Before bothering you all, I did a little Web searching, but most sites seem to focus on weddings and large receptions.
My problem lies with dinners for just 6 or 8 people and how to seat people at a rectangular table.
A case in point is the following: next month I am planning a special meal and there are two guests of honor. One is a diplomat, the other a well-known wine producer. Both are men.
There are 3 couples altogether and there may end up being 4.
Normally speaking, I should sit at one end of the table with the two guests of honor sitting to my right and to my left.
However, that means that all the men are at one end of the table and all the women at the other....
In your opinion, would it be a slight to the guests of honor to seat them further down the table?
In this way, I could alternate men and women, which is always much more interesting
Of course, this goes on the old-fashioned and relatively sexist assumption that the man is the head of the household and that everything radiates from him....
The way we usually work it in my house is that I sit at one end of the table and my wife sits at the other.

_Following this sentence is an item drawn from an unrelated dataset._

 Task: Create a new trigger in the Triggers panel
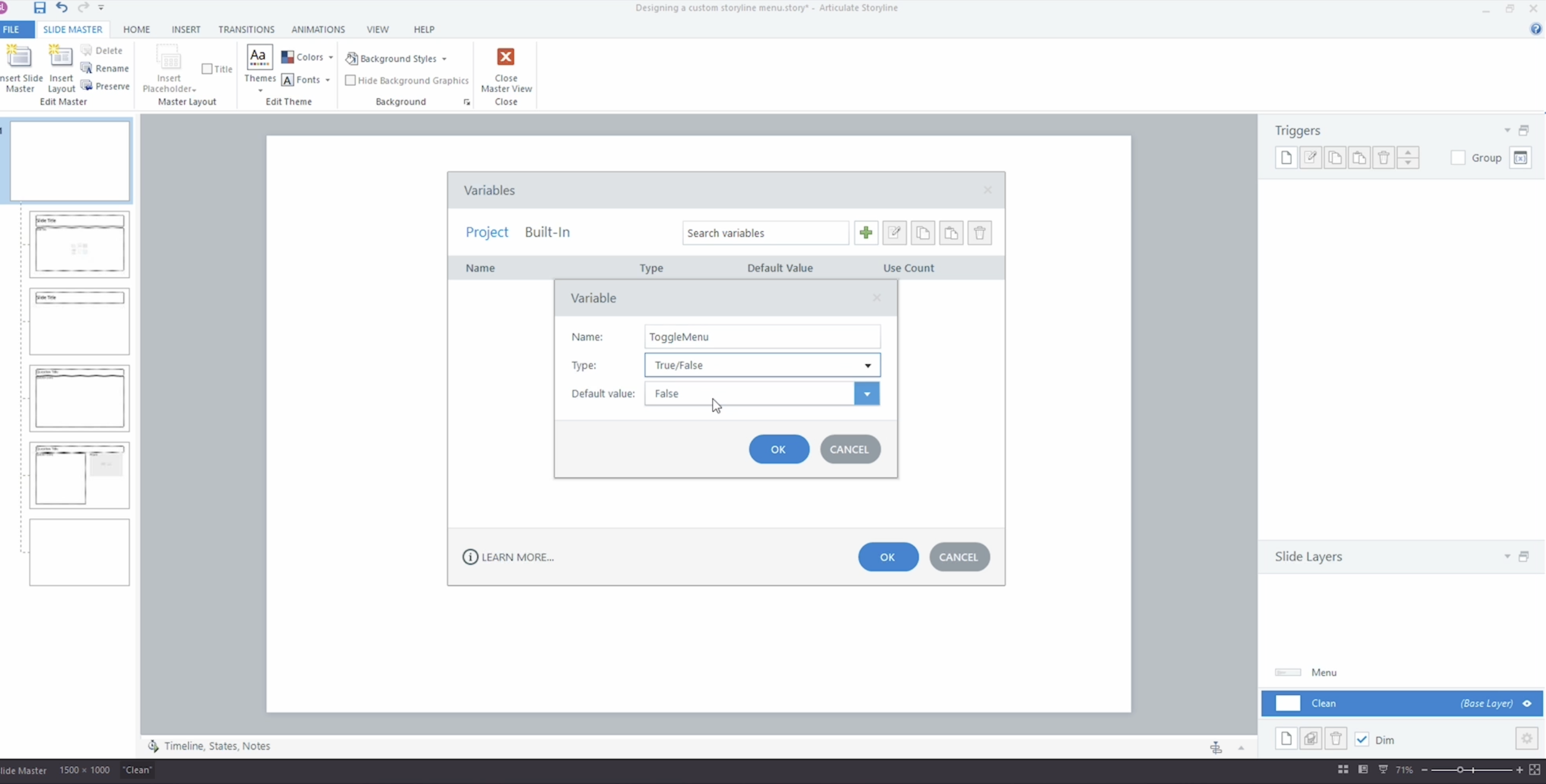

However, sometimes she complains that she feels "left out" because the most interesting conversation often seems to come from my end of the table where the guest(s) of honor are sat...
This is not that the sort of thing that keeps me up at night, but I wonder how other people work things and, most of all, if you feel, or your guests feel that, even in 2008, seating arrangements matter and are indicative of the esteem with which people are held...
Do your guests usually just grab any chair when it comes time to sit down?
Do you generally try to mix men and women?
Is the tradition that the guest of honor sits to the right of the host still operative today?
Do you agree that there is a "far end" of the table, and can sitting there seeem like banishment?
I'd be really interested in your feedback.
The issue is further complicated for me because not everyone has the same foreign language skills, but that is very much of a secondary consideration.